Tellurian had announced the public offering on Wednesday with Credit Suisse Group AG acting as sole book-running manager, and Tuohy Brothers Investment Research as co-manager.
It had expected to grant the underwriters an option for 30 days to purchase as many as 1.5 million more shares.
Even with the support of President Donald Trump, LNG exporters are struggling to attract enough commitments from buyers to begin construction amid a global glut of supply. Tellurian, co-founded by ousted Cheniere Chief Executive Officer Charif Souki, is developing the Driftwood LNG export terminal in Louisiana.
“The equity market has been more shaky and some other recent energy offerings have priced below expectations,” said Matthew Phillips, an analyst at Guggenheim Partners. “You will likely see these come back to market once conditions firm up.”
Shares of Tellurian fell 5.6 percent to $10.11 at 2:55 p.m. in New York. The stock earlier slid as much as 6.4 percent, the steepest intraday drop since May 12.

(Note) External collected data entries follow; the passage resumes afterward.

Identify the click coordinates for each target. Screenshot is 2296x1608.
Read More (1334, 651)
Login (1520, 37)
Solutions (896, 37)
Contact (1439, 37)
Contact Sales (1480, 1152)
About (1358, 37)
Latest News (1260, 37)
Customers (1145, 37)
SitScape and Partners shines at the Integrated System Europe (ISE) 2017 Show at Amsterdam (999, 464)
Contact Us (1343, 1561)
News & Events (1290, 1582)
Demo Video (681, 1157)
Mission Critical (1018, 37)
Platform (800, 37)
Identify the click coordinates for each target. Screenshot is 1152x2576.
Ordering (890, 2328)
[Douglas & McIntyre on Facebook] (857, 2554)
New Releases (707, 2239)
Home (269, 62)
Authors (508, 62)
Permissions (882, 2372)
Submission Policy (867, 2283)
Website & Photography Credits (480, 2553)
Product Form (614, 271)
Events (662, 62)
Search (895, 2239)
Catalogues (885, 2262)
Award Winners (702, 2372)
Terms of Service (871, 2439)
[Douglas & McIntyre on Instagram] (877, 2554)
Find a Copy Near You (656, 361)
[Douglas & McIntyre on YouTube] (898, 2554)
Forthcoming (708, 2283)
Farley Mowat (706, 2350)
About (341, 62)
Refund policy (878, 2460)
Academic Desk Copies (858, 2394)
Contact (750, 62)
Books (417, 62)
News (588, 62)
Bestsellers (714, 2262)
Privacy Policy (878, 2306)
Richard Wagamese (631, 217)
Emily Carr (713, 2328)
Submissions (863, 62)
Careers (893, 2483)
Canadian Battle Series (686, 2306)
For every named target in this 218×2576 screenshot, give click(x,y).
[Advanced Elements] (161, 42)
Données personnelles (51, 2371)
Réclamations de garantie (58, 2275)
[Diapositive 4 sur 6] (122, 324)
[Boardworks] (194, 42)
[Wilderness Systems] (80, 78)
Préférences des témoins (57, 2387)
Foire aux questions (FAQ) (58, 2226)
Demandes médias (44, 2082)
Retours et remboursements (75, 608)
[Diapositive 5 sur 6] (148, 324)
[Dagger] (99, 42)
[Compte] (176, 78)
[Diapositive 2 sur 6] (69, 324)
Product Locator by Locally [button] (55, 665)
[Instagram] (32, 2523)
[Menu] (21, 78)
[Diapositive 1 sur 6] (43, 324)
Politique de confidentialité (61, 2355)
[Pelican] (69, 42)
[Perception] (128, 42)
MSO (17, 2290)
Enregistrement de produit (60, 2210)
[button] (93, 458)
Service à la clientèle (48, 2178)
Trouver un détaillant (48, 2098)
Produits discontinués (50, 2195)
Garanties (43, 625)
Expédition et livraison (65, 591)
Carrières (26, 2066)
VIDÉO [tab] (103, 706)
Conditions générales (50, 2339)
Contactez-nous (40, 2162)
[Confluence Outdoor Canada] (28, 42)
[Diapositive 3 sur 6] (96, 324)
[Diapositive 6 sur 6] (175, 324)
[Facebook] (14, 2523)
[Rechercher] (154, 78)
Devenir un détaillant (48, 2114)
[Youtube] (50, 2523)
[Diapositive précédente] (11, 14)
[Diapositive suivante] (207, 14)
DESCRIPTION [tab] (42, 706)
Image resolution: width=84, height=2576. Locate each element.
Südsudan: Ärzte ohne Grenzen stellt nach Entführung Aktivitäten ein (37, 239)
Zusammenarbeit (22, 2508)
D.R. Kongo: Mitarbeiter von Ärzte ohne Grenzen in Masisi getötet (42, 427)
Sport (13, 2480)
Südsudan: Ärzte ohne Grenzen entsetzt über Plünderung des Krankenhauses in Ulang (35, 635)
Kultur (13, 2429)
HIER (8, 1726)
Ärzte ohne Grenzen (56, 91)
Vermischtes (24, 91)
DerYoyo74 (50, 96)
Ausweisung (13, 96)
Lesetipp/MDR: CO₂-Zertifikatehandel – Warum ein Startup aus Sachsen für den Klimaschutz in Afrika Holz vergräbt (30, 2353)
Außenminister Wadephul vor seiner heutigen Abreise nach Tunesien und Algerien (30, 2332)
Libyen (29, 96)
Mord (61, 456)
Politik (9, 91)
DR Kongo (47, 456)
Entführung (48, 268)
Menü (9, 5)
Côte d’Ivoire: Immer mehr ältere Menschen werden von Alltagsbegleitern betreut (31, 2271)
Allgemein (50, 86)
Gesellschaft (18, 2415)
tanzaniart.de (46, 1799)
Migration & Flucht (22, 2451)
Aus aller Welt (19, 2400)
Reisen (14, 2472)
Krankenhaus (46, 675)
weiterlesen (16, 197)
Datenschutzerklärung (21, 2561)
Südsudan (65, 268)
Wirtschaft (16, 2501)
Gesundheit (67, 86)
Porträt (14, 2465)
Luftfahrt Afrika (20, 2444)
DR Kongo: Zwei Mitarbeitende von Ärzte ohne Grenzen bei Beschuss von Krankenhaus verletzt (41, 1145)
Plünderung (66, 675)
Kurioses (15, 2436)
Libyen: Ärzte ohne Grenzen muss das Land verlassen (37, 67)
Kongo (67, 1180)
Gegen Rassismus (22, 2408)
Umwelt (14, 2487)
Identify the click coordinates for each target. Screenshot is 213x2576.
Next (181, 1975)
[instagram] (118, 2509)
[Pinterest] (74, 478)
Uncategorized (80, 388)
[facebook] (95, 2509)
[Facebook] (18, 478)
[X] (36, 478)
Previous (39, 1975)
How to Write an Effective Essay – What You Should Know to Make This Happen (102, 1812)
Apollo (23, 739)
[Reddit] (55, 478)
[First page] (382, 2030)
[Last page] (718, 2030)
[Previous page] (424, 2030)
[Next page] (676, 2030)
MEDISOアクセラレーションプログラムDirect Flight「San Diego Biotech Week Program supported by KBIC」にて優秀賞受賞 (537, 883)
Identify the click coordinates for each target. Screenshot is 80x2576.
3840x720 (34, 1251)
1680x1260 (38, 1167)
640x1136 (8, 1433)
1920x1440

“In the interest of achieving the best value for our stockholders, we have decided to withdraw our recently announced public offering of common stock,” Tellurian CEO Meg Gentle said Thursday in a statement.
Wednesday’s selloff in equity markets was behind the decision, according to Joi Lecznar, a company spokeswoman.
“The market fell off yesterday and we are in a great position to not have to issue equity in a down market,” Lecznar said by email.
Earlier this month, Gentle said Tellurian has started marketing LNG to potential customers and expects to produce the first fuel for export at Driftwood in 2022.
Gary Cohn, Trump’s top economic adviser, and Energy Secretary Rick Perry have touted LNG exports in recent weeks as a way of promoting jobs. About two dozen applications to build export terminals are under review.
An oversupply will linger in the global LNG market through the mid-2020s before shifting to a deficit by 2025, Sanford C. Bernstein & Co. said in a research note.